L’épisode est rapporté notamment par le Financial Times du 15 août :

«Renewed turmoil in global money markets sent stock prices falling around the world on Tuesday as traders ignored a declaration by Jean-Claude Trichet, European Central Bank president, that conditions were returning to normal.

(…)

»In an attempt to calm investors, Mr Trichet, speaking before US markets opened, said conditions “have gone progressively back to normal”. The bank is expected to press ahead with another increase in its main interest rate next month. The ECB and central banks pumped funds into the interbank lending markets at the end of last week after investors deserted short-term debt markets, making it much harder to raise short-term funds. The ECB on Tuesday made its fourth intervention since last Thursday. The €7.7bn ($10.4bn) injected was down from €47.67bn on Monday and €95bn put in on Thursday.»

(Faisons une une remarque en passant à propos de cette citation du FT: la déclaration de Trichet en forme de constat, — “les marchés reviennent à la normale”, — est présentée par le FT comme «une tentative de calmer les investisseurs». Alors, Trichet parle-t-il de la réalité ou bien s’agit-il d’une incantation? Les marchés reviennent-ils à la normale ou espère-t-il qu'en le disant ils reviendront à la normale? Dans tous les cas, c’est un lapsus révélateur de la part des journalistes du FT. Il s’agit bel et bien d’une bataille entre la réalité de la “crise”, si l’on est autorisé à parler de “crise”, et l’interprétation que le système entend en donner. C’est la méthode washingtonienne à propos de l’Irak appliquée à la situation financière.)
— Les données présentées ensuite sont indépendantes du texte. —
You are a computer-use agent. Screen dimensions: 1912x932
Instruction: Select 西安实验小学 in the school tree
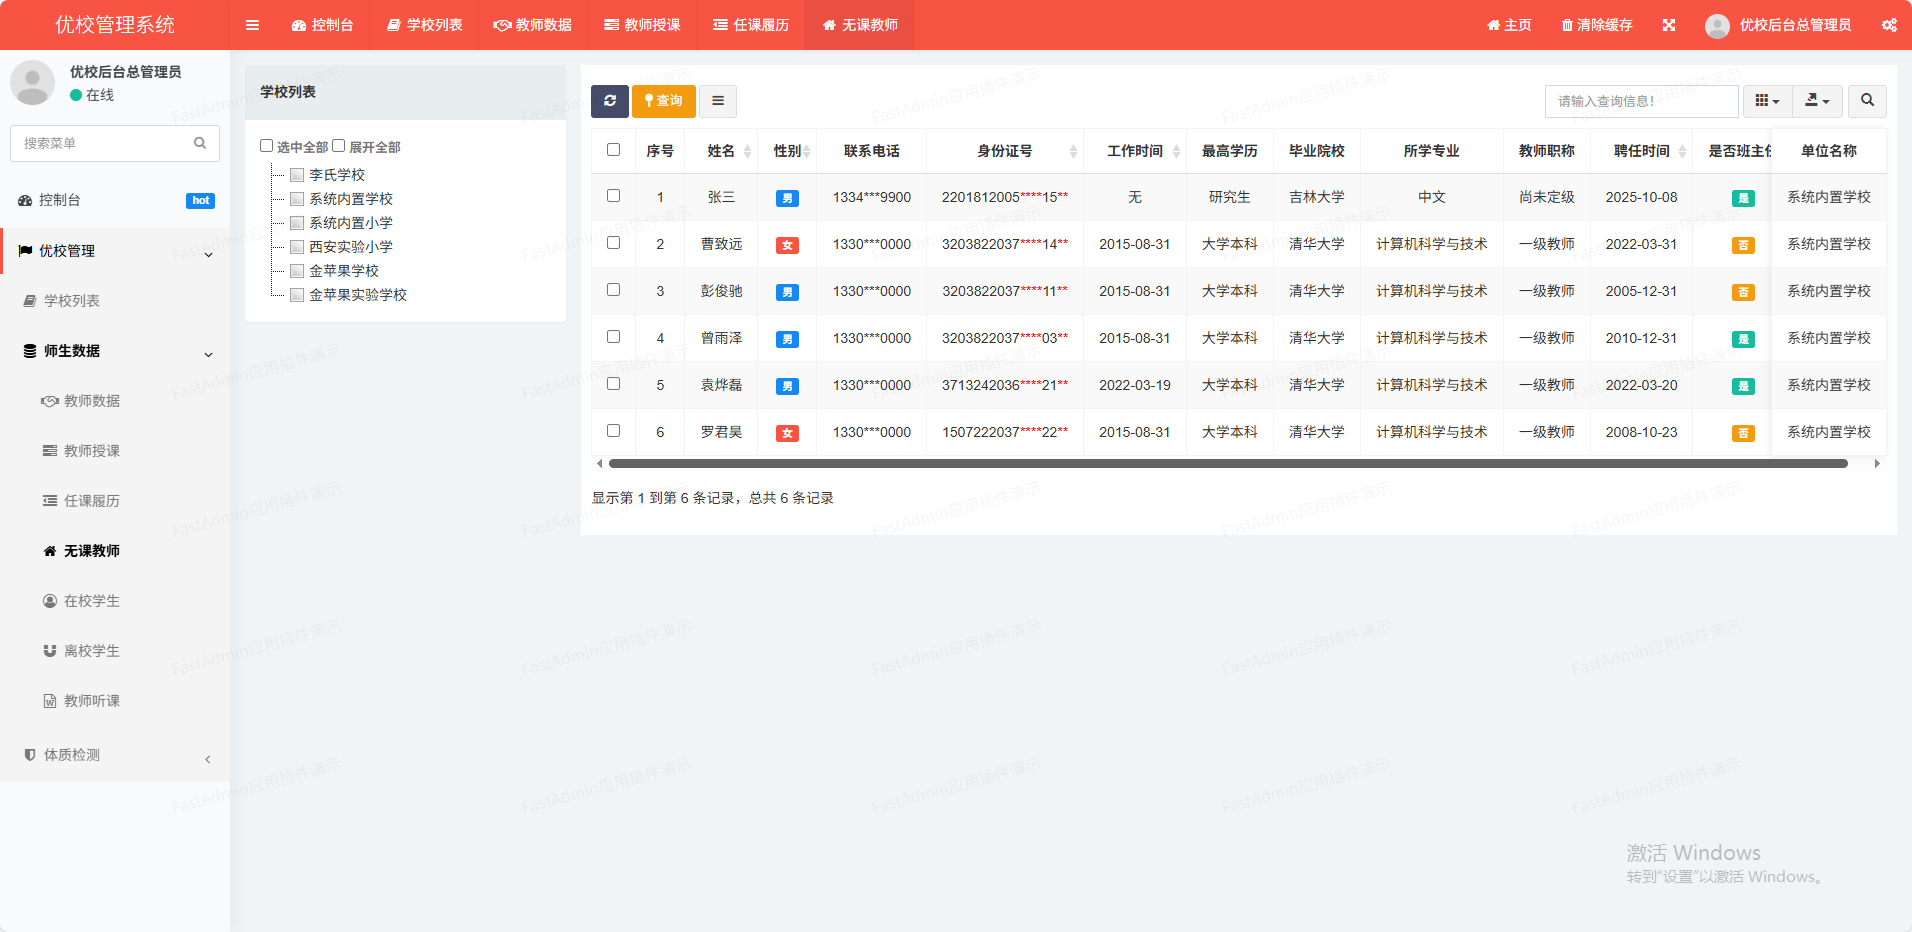point(350,247)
On voit aussitôt qu’à côté du silence et des positions volontairement affirmées de non-intervention, des interventions existent sous la forme d’injections de masses d’argent de la part des banques centrales. (La BCE a effectué quatre interventions tandis que la Federal Reserve s’en est tenue à une seule.) Ce contraste entre la réserve des positions politiques et les actes reflète l’ambiguïté de la philosophie générale en cours qui est, d’une part, d’affirmer que le marché doit se réguler tout seul, sans intervention extérieure (position réaffirmée de Bernanke), et des interventions financières officielles qui ont tout de même lieu et marquent l’inquiétude profonde des dirigeants.

D’autre part, ces interventions “qui ont tout de même lieu” peuvent elles-mêmes générer des tensions politiques. C’est le cas de l’intention annoncée de Trichet de relever les taux d’intérêt de la BCE. EUObserver.com du 15 août remarque :

«However, the ECB is set to come under strong pressure in some quarters not to raise the rates, particularly after the release yesterday of surprisingly weak growth figures for the 13-nation eurozone.

»The figures showed the region expanded by just 0.3 percent with Germany, France and Italy all recording poor growth.

»The figures may also exacerbate tensions between Mr Trichet and France's Nicolas Sarkozy with the French president already continuously criticising the bank for not doing enough for growth.»

La conclusion que l'on peut proposer est que le marché est bien le roi, que nous en sommes tous les prisonniers et que cette position est de plus en plus inconfortable par les contradictions qu’elle met à jour. On ne sait s’il y a réellement une “crise” financière en cours mais il est évident que les rapports de notre philosophie générale avec la réalité sont en eux-mêmes devenus une crise permanente.